Who, for example, received the mustard, the “Quotable Churchill” book, the royal wedding memorabilia, the satirical books about Brexit, and the “Winter King” fantasy novel?
Mr. Lenz’s trip to London in December 2011… There he attended the House of Lords Gift Shop on two occasions on December 8, 2011 and purchased such items as a Christmas pudding, a spirit decanter, cufflinks, a towel, a guidebook, an umbrella, playing cards, mint tins, dictionaries, computer mouse mats, along with various other things. The total cost of these items expensed to the Legislature, and the taxpayers, was $1,084.01.
No satisfactory response has been provided regarding the purchase of the wide array of Apple devices by Mr. James and Mr. Lenz.

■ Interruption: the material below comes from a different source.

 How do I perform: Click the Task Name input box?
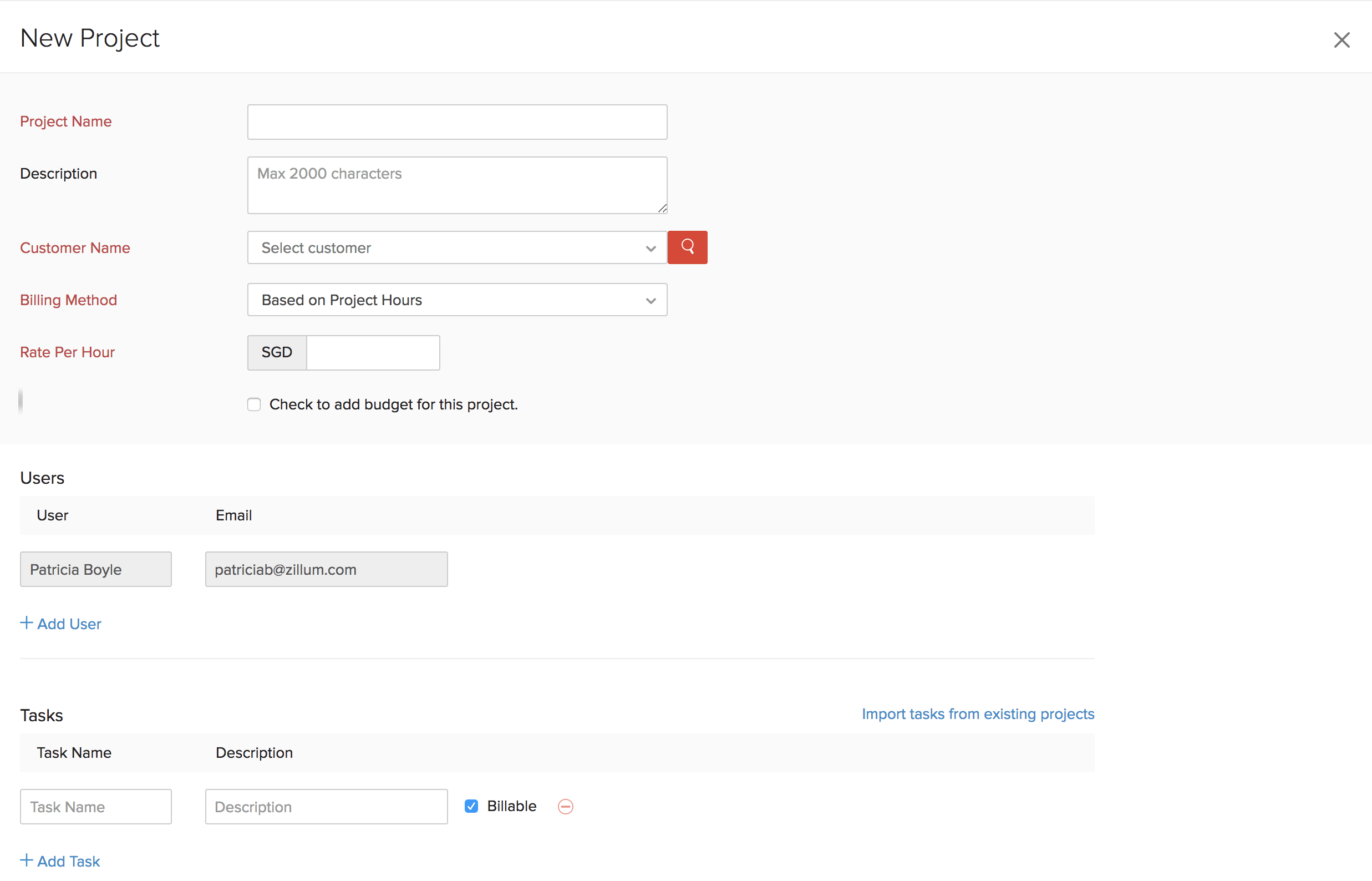pos(95,807)
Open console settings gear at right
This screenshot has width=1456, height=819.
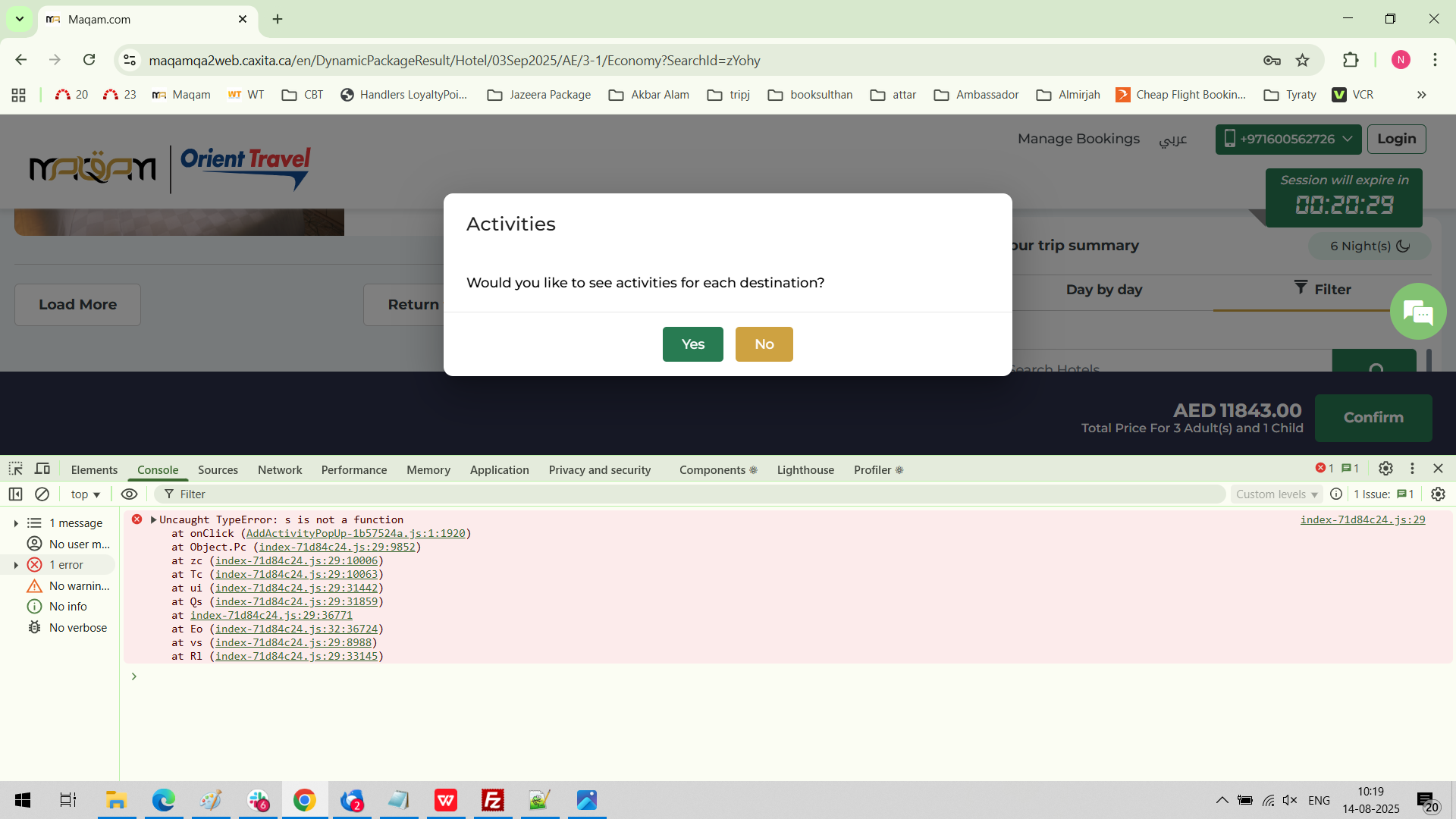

These expenses are embarrassing to the Legislature. Here is how one staff member explained the genesis of the program:
“Craig and Gary decided that they wanted an iPhone, and the legislative comptroller said no, and the Computer Services said, “No, we don’t support that. You have the BlackBerry and that’s what you get.” So, they created a special project and started just buying them outright on their credit card…
When it first started it was just Craig and Gary, and then it became Craig and Gary and Randy. And by the time I was fired, almost everybody had both an iPhone and an iPad. I was supporting all of them, setting them up, teaching how to use them. They were taking them all over the world racking up these huge roaming charges watching movies on these things because they refused to use wifi [on the basis that] it was too slow. So, we at one point had a bill for one of Craig’s trips that was thousands of dollars and had to try to dispute it with Rogers.”
Why not Buy B.C.?
Lastly, it seems to me that if the Clerk was buying a suit as a new uniform for the BC Legislature that BC taxpayers are going to pay for, it ought to be purchased in BC so that a BC men’s clothing store and its employees would benefit from the purchase.